This repo aims to make preregistration easy for new predictive modeling projects. It provides a lightweight template that can be added to any project repo before starting. The template is in markdown and is compatible with all kinds of code repositories.
Simply fill form A at the start of the project and form B before model testing, and you are all set!
- Fork this repo.
- Fill out the prereg-A.md form.
- Start your analysis and add code to the repo.
- Before testing the model, complete prereg-B.md form.
If needed, the preregistration details can be edited. Git stores the timestamps of each edit and provides a simple way to browsing edits through git diff
.
Here's an example preregistration.
For details about the preregistration process, check out the associated paper.
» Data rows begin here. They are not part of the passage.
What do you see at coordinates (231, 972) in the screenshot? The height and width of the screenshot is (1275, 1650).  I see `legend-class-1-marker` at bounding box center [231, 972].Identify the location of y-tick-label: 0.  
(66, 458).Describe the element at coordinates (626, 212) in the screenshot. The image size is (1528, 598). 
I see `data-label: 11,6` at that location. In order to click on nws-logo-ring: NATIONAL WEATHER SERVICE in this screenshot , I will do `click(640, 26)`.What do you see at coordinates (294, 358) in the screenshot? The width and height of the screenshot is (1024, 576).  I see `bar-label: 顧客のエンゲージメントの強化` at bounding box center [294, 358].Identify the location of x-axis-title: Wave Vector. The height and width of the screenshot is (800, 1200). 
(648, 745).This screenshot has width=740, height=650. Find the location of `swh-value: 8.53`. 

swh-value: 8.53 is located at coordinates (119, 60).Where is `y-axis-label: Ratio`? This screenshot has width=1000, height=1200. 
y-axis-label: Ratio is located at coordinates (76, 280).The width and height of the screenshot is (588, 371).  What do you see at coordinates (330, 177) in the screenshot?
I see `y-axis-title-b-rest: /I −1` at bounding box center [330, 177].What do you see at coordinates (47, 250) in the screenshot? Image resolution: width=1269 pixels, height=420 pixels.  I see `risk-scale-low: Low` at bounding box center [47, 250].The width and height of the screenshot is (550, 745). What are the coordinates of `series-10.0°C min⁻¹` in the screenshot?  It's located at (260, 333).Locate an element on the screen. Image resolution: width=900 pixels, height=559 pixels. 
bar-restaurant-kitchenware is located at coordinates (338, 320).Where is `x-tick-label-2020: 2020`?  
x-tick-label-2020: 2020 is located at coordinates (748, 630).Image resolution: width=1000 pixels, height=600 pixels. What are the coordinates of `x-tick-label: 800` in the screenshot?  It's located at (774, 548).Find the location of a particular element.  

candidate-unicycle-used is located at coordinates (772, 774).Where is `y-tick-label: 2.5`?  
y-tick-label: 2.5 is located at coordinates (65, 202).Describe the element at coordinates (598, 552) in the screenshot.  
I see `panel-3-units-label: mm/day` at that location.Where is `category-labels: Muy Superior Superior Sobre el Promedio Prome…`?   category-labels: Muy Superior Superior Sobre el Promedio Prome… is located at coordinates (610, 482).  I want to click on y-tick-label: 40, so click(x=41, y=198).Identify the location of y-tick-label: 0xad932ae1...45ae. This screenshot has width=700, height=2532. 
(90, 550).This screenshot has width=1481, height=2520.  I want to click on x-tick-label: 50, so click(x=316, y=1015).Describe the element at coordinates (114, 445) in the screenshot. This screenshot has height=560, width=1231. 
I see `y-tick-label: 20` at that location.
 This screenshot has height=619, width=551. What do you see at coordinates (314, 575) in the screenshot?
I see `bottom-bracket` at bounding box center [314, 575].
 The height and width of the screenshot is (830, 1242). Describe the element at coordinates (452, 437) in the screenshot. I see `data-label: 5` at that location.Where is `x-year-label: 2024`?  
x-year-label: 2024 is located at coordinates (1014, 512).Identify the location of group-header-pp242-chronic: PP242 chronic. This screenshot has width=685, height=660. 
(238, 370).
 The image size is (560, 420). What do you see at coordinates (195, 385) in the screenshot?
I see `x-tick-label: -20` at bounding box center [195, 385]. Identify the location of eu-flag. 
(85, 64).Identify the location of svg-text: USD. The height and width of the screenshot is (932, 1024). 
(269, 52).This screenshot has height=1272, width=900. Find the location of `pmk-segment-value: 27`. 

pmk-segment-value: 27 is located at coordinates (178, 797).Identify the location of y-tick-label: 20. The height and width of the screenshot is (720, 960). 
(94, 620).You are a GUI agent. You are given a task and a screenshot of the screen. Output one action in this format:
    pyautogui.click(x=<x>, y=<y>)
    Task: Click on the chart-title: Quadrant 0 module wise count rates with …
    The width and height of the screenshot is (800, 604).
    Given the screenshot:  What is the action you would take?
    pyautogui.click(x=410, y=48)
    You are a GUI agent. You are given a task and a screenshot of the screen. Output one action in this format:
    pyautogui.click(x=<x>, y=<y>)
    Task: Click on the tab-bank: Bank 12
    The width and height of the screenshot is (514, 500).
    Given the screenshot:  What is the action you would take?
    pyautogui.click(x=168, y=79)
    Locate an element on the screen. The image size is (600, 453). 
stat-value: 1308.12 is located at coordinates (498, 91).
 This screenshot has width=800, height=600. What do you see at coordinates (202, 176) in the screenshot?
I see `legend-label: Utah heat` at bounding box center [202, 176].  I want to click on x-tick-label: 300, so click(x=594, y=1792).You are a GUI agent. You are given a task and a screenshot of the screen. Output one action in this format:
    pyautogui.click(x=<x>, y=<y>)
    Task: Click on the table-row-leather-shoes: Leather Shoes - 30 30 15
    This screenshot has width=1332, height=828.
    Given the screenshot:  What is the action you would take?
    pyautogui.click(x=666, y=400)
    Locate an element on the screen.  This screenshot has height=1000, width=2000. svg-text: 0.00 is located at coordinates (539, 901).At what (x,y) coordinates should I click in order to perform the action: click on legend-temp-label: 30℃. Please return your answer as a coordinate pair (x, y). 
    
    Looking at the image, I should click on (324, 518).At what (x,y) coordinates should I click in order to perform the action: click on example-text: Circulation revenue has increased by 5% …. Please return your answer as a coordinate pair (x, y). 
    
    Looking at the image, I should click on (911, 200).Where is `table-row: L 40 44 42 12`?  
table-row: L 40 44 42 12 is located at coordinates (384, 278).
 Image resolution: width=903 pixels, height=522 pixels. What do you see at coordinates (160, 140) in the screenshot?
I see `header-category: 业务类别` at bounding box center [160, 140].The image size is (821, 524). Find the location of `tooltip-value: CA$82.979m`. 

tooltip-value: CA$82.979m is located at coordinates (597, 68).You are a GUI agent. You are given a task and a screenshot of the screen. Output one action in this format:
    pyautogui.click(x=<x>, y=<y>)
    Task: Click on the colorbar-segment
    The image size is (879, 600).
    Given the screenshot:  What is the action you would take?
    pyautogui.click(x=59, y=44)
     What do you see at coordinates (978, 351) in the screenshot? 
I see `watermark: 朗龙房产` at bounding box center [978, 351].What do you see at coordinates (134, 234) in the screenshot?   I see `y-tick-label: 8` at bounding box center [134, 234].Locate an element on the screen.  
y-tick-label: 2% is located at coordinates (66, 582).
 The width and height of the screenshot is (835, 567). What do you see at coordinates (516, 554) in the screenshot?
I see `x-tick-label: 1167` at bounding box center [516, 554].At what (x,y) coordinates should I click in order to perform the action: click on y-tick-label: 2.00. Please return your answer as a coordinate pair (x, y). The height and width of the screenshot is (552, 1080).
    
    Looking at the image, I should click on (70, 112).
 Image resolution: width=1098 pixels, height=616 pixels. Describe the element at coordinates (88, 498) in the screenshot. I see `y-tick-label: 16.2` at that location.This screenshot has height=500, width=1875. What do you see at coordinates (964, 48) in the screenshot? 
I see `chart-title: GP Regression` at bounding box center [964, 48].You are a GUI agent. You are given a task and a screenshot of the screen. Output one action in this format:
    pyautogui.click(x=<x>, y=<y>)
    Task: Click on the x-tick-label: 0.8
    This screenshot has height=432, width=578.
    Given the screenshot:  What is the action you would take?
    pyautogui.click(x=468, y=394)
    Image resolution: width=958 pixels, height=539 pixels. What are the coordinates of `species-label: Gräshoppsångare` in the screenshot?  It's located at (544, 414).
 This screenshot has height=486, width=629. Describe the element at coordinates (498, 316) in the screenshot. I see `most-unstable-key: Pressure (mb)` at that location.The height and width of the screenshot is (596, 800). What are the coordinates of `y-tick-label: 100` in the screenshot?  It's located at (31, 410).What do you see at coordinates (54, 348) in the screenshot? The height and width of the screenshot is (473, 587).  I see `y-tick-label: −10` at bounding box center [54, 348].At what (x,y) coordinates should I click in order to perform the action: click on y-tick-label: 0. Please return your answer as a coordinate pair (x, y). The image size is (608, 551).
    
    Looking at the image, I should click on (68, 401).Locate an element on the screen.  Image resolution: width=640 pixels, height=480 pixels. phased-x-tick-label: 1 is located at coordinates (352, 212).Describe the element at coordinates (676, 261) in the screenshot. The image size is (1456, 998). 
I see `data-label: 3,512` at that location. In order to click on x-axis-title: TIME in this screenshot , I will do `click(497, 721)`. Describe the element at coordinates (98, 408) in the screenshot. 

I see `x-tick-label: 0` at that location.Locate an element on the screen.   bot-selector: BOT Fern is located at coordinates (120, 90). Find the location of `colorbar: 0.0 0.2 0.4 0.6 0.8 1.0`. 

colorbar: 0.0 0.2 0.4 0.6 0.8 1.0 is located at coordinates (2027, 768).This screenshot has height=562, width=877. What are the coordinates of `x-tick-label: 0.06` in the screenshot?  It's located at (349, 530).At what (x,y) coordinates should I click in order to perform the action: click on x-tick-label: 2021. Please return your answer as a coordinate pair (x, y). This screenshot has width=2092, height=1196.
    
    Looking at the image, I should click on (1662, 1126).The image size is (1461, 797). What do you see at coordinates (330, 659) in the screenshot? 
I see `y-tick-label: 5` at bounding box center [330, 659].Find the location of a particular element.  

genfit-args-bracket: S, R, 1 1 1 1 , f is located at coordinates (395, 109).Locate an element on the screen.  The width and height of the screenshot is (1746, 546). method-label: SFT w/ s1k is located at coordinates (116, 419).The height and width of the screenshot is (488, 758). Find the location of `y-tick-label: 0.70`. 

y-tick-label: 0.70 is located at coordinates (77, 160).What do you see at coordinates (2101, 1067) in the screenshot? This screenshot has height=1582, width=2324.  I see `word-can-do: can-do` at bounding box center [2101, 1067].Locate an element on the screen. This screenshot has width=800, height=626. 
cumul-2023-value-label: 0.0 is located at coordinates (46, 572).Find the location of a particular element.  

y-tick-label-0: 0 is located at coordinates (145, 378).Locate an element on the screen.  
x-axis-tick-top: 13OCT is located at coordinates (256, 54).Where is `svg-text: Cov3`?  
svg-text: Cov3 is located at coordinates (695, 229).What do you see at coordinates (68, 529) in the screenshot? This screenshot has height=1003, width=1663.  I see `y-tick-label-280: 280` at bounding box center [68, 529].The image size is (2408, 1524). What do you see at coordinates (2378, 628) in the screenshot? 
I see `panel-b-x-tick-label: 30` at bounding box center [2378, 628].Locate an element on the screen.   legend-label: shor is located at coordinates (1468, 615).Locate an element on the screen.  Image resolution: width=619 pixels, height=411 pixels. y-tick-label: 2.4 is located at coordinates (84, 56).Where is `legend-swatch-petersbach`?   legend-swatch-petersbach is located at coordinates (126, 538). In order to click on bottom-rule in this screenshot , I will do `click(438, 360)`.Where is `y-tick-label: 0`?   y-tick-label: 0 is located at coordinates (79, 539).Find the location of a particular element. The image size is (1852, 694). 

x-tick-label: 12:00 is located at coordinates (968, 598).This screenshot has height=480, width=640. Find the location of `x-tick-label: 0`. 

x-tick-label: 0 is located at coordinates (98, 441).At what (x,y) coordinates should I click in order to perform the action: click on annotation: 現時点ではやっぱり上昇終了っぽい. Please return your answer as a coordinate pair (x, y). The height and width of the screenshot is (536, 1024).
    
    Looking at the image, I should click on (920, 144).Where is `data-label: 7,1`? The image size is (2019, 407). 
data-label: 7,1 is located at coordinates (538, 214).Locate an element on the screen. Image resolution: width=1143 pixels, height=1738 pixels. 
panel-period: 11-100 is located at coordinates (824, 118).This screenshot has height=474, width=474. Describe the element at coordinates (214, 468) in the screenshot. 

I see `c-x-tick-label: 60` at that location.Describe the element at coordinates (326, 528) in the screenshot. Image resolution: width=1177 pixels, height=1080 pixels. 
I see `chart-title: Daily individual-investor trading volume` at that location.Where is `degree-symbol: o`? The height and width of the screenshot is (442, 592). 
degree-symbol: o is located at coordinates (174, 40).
Preregistration for predictive modeling | Arxiv
Jake Hofman, Angelos Chatzimparmpas, Amit Sharma, Duncan J. Watts, Jessica Hullman
Abstract: Amid rising concerns of reproducibility and generalizability in predictive modeling, we explore the possibility and potential benefits of introducing pre-registration to the field. Despite notable advancements in predictive modeling, spanning core machine learning tasks to various scientific applications, challenges such as overlooked contextual factors, data-dependent decision-making, and unintentional re-use of test data have raised questions about the integrity of results. To address these issues, we propose adapting pre-registration practices from explanatory modeling to predictive modeling. We discuss current best practices in predictive modeling and their limitations, introduce a lightweight pre-registration template, and present a qualitative study with machine learning researchers to gain insight into the effectiveness of pre-registration in preventing biased estimates and promoting more reliable research outcomes. We conclude by exploring the scope of problems that pre-registration can address in predictive modeling and acknowledging its limitations within this context.